La seconde partie du concert est entièrement consacrée à Luciano Berio et au Recital I qu’il écrivit pour Cathy Berberian en 1972, sur l’idée de mettre en scène une « actrice-chanteuse qui interprète le rôle de cette chanteuse ». Mêlant fragments chantés et réflexions dites, l’artiste doit s’adapter à un orchestre de chambre, en l’absence de son pianiste qui survient un peu plus tard. Tragi-comique, ce drôle de récital sur fond de scène de rupture l’interroge et nous interroge, jusqu’à la perte des repères de l’interprète, atteignant par moments une dimension spirituelle que masque à peine la folie avouée de son final.

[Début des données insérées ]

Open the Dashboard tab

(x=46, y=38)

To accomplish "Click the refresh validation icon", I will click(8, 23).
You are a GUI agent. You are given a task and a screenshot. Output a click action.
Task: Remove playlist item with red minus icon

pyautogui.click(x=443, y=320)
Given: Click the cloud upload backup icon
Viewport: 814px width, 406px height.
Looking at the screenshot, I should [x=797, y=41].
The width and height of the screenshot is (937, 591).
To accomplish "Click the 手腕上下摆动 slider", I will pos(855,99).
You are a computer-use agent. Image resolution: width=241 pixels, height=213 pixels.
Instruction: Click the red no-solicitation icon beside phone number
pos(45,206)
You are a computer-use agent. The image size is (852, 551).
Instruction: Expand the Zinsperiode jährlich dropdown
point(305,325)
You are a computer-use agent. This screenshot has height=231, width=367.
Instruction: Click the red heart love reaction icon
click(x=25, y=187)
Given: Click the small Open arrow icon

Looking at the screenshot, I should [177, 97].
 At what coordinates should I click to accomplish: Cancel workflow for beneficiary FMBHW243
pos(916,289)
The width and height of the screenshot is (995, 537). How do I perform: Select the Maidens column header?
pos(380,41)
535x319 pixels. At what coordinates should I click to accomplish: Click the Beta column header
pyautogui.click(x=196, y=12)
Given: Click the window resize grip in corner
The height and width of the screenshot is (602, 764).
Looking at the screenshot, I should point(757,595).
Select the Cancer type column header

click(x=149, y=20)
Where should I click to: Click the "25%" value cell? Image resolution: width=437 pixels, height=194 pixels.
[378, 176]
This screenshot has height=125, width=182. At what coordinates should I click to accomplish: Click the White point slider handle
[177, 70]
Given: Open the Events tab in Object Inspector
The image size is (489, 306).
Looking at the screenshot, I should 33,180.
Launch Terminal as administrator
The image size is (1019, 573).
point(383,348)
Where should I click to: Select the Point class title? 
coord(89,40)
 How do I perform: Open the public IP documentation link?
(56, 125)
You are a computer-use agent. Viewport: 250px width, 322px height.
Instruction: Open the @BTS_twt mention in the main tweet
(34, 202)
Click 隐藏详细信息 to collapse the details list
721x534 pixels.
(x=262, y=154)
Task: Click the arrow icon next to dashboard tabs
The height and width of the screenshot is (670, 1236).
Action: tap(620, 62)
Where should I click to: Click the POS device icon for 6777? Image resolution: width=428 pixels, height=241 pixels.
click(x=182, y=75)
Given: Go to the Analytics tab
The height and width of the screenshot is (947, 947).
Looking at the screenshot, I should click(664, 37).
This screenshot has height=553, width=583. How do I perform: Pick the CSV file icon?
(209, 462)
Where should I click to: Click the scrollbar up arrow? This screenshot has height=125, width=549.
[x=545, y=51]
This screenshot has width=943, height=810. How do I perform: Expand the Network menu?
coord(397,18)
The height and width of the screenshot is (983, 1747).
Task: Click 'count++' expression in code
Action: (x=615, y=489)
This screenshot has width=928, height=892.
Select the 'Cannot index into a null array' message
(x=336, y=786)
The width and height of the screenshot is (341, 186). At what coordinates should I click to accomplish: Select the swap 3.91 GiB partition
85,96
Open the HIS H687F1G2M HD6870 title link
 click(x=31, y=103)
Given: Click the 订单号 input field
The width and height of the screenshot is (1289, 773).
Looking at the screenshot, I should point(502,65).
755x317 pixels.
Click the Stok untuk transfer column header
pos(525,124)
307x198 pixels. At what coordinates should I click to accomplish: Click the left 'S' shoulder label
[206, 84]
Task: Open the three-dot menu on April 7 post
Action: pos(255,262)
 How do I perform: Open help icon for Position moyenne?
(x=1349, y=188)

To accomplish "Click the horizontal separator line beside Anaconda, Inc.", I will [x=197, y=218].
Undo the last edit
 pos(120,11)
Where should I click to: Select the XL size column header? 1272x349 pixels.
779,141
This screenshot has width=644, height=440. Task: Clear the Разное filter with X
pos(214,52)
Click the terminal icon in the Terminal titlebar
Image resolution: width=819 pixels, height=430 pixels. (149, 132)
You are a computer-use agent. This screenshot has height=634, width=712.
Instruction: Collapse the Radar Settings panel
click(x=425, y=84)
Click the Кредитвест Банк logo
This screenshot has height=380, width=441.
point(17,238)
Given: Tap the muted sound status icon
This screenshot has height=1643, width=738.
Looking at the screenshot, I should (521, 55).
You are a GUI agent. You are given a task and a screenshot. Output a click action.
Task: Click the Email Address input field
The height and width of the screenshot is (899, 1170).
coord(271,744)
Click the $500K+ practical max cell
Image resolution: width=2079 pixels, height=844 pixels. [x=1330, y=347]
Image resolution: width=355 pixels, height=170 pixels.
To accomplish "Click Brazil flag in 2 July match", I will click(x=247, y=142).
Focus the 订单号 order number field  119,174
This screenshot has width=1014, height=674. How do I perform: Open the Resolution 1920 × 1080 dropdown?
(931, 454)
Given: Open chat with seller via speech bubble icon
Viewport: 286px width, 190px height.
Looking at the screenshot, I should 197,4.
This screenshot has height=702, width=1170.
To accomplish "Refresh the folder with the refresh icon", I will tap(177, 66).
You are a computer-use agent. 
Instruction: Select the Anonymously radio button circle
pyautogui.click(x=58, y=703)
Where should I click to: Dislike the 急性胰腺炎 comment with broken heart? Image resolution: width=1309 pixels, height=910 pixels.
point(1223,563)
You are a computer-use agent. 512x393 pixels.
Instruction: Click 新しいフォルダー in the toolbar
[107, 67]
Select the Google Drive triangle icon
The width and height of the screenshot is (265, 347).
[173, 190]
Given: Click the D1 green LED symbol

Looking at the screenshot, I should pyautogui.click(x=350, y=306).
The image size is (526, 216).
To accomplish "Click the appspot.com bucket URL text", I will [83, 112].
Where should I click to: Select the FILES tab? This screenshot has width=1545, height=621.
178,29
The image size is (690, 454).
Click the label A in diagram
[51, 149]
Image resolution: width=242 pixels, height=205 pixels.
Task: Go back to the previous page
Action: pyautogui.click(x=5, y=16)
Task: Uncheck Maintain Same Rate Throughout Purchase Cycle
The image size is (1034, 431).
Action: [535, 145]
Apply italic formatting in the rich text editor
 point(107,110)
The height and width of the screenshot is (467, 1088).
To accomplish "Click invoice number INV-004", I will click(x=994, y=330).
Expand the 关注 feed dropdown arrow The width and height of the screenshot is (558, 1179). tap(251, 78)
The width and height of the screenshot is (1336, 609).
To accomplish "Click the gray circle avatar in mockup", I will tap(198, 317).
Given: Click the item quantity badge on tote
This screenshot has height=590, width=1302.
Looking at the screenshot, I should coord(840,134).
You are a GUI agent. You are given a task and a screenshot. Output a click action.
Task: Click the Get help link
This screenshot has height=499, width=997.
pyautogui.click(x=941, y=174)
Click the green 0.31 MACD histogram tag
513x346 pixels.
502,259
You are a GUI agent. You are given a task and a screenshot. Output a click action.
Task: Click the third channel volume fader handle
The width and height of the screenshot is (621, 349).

Measha Brueggergosman s’empare avec génie de l’œuvre où elle révèle une étendue vocale surprenante, un aigu facile, des graves musclés, un impact envahissant, une aisance prodigieuse. Outre de posséder une voix qui semble pouvoir se permettre tout, la chanteuse canadienne impose une personnalité charismatique. Coordonné par Thierry Thieû Niang, son Recital for Cathy happe l’écoute sans se parer des fameuses extravagances de son inspiratrice. Avec la complicité de Jeff Cohen au piano, de David Robertson qui obéit à son « plus fort ! » par Varèse, Measha Brueggergosman enchaîne une berceuse de Stravinsky à la mort de Didon, célèbre les noces de Carmen et de Pierrot lunaire, entonne une mélodie de Poulenc en évoquant l’histoire d’un banquier, vocalise Rossini dans l’écho du champ de cadavres de Nievski, etc. La camisole ne la garantie guère de son désir inquiet : « il doit bien y avoir sur cette terre un endroit qui ne soit pas un théâtre ! »… Il est à souhaiter que les protagonistes ici réunis enregistrent ce passionnant Recital I trop rarement donné à l’heure actuelle.